Torschlusspanik (Fear of Being Left Out)

Everyone has concerns when they’re getting ready to move.  Right?  Well, I sure as hell did.

I remember I was at working my shitty restaurant job when I got the call.  I snuck off to the ladies room and listened to the voicemail, holding my breath the whole time.  Wait, did he say additional funding?  I’ve been accepted?  Are you shitting me?  And then after the initial excitement, the panic:  I can’t move to Virginia.  Are you crazy? No.  I’d have to find an apartment.  Like really quickly.  And how would I get all of my things from here to there?  Am I really going to be able to live off of that stipend?

Of course I was scared of living somewhere where I knew no one.  It was my first time really moving away from home (the one-hour difference between college and home didn’t count), and I was…what?  Scared?  Exhilarated? Let’s just say emotional.

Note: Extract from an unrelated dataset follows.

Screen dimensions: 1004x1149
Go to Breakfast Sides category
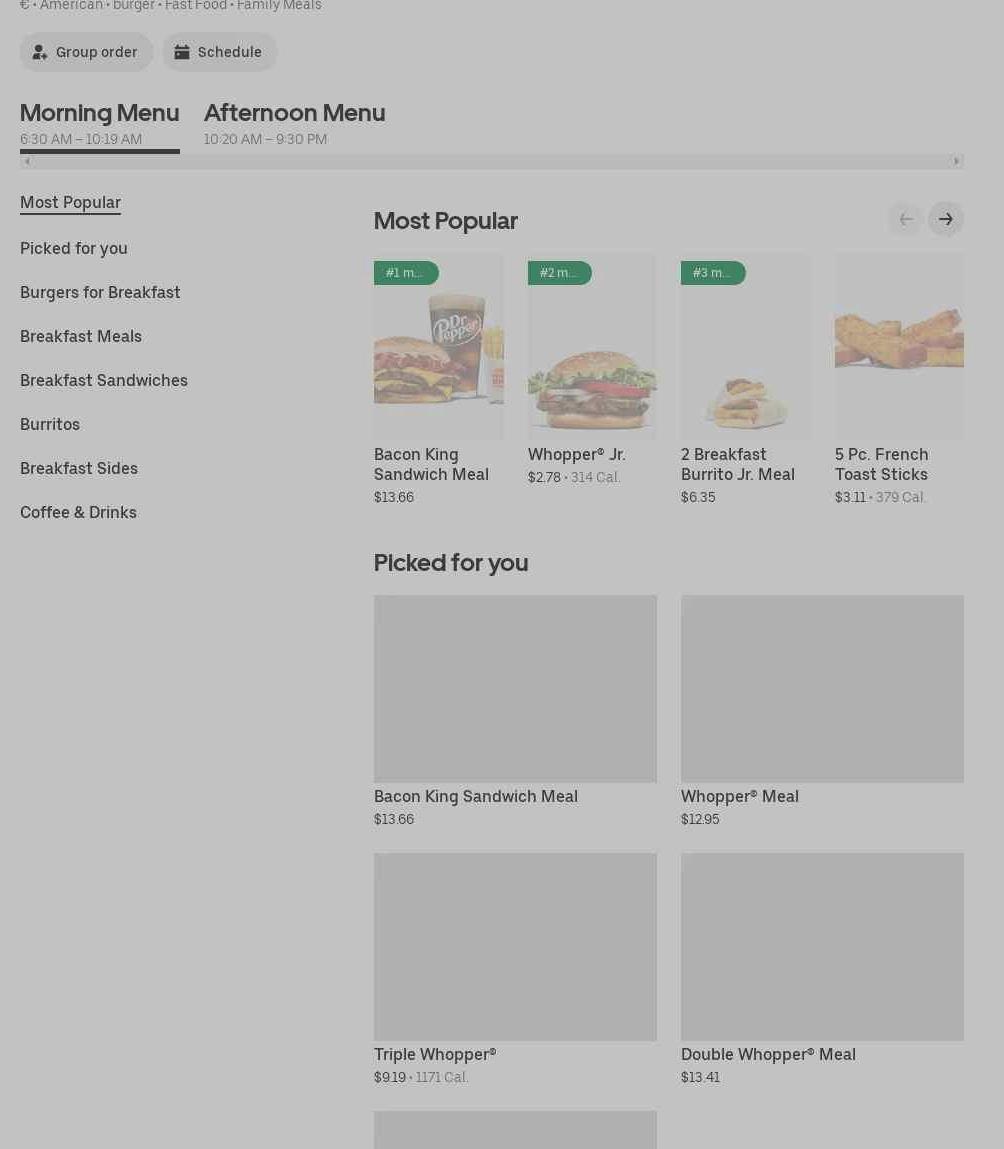(79, 468)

Much to my surprise, my Blacksburg social calendar was fuller than my Austin one had ever been; I had a Facebook event invite before I’d even moved down.  And when I got here, the invites kept coming.  Drinks at Abby’s.  Karaoke nights.  Trips to Floyd for wine, music, and dancing.  Did I have time to go to everything?  Probably not.  But somehow I did.

I confessed to a friend at one point that it was almost like I was afraid not to go to things.  I was afraid to be left out.  I was afraid of the memories that other people would have without me, and I’d only be able to hear through halfheartedly told stories that inevitably devolved into, well, I guess you had to be there (you’d think MFA students would know how to tell a story).  So I avoided being left out.  And about a month after I’d moved here, three weeks after my 21st birthday, I started dating a pretty great guy.

Well, here I was, marveling at how well I had transitioned, and I stumbled upon this word: Torschlusspanik.  It’s German, and it refers to an anxiety specific to unmarried young women around 21.  Talk about a fear of being left out in the most traditional and socially extreme way possible, and that’s by never getting married.  Men look for younger women and women then must snag them up as quickly as possible.

I read about this German word and its definition, and I thought, that described me!  Recently 21, and dating someone several years older.  Was this the reason I had been obsessively socializing?  I am a woman with a nurturing side.  I see myself getting married and having kids.  Someday.

And by someday I really do mean someday in the unforeseen future.  I mean, sure I get excited every time I see an adorable baby/child/puppy.  Can I help it?  Is that my fault?  Doesn’t mean I’m ready to jump in the deep end now.

I’m an independent woman, something of a feminist.  And after careful analysis, I’ve decided that surely this is not what’s going on (is it?).  But I’ll admit, this word did give me pause.  Because even though I know I can do anything, women are still socialized (and some would argue built) for that traditional lifestyle, and maybe we aren’t as far away from it as we thought.